In modern facilities, the initial product is close to the final composition and is continuously cast into long slabs, cut and shaped into bars and extrusions and heat-treated to produce a final product.
The ingots are then heated in a soaking pit and hot rolled into slabs, billets , or blooms. Slabs are hot or cold rolled into sheet metal or plates.
Billets are hot or cold rolled into bars, rods, and wire. Blooms are hot or cold rolled into structural steel , such as I-beams and rails.
In modern steel mills these processes often occur in one assembly line , with ore coming in and finished steel products coming out.
Steel was known in antiquity and was produced in bloomeries and crucibles. The earliest known production of steel is seen in pieces of ironware excavated from an archaeological site in Anatolia Kaman-Kalehöyük and are nearly 4, years old, dating from BC.

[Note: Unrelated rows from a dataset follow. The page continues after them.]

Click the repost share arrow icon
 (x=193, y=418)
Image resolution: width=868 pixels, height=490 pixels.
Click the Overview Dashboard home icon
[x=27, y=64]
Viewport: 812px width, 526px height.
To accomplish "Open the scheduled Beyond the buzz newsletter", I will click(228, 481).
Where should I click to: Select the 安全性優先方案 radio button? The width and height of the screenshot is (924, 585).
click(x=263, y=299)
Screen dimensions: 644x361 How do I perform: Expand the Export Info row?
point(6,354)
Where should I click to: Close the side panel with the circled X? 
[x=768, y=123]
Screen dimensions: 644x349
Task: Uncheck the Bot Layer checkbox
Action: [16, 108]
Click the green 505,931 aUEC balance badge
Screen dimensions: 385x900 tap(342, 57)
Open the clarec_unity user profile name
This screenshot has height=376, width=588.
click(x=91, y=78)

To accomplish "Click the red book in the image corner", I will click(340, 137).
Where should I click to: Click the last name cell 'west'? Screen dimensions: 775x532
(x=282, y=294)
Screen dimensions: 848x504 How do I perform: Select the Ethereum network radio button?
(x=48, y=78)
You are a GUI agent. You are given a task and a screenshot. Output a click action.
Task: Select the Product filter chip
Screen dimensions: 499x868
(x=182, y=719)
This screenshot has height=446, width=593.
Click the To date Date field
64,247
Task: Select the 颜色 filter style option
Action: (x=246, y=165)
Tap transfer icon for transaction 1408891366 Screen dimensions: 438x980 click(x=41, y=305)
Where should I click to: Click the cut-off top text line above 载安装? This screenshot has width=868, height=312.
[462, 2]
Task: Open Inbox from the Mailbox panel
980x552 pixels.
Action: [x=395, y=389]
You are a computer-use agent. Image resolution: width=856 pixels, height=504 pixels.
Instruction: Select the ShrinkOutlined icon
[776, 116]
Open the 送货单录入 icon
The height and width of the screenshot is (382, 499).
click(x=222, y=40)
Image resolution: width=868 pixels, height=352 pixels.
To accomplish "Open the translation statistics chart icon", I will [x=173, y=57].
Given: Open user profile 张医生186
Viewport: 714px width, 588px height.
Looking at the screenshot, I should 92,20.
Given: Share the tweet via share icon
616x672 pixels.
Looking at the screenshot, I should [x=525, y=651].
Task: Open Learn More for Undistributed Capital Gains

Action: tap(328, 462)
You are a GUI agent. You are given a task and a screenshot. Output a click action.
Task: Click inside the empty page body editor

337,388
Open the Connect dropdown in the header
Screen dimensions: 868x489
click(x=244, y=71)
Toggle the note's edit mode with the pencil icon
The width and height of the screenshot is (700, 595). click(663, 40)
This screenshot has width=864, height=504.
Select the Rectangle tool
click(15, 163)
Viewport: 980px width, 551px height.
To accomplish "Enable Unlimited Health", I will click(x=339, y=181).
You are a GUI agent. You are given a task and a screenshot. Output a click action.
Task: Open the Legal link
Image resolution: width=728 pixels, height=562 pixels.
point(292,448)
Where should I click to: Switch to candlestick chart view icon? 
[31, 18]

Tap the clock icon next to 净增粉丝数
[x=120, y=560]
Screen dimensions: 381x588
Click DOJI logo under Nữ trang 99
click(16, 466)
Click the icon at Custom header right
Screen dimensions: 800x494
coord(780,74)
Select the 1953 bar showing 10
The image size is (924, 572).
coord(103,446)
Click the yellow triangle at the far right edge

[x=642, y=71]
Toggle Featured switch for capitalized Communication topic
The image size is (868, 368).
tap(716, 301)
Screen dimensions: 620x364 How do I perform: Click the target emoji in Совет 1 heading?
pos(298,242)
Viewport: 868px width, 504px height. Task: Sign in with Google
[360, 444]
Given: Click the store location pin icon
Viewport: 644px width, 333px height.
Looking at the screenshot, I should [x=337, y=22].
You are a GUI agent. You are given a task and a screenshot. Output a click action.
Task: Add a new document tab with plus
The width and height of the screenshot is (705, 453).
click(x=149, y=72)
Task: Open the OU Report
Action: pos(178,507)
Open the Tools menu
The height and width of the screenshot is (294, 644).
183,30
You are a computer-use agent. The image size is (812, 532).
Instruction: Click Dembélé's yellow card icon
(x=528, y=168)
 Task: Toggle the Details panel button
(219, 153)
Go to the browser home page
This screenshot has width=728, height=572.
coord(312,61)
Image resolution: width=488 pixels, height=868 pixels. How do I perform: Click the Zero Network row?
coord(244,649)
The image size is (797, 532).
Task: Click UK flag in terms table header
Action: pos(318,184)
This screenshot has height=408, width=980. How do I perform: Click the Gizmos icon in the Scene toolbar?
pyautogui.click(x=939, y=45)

The reputation of Seric iron of South India wootz steel grew considerably in the rest of the world. The Chinese of the Warring States period — BC had quench-hardened steel,  while Chinese of the Han dynasty BC — AD created steel by melting together wrought iron with cast iron, gaining an ultimate product of a carbon-intermediate steel by the 1st century AD.
The manufacture of what came to be called Wootz, or Damascus steel , famous for its durability and ability to hold an edge, may have been taken by the Arabs from Persia, who took it from India.
Hier findet ihr eine. Eaten Alive Man of Steel delivers all the spectacle of superman, but none of his heart.
The excellent Michael Shannon also feels wasted in a weakly built and poorly scripted character. Ob Superman erneut von Henry Cavill gespielt wird, steht.
Bei den ganzen Neuerscheinungen fragt man sich, welcher DC-Film überhaupt noch fortgesetzt wird. Zum Glück gibt es für. Man of Steel — Trailer Deutsch.
Man of Steel 2: Gibt es erste Pläne? Pläne für eine Weiterentwicklung der Geschichte gab es bereits kurz.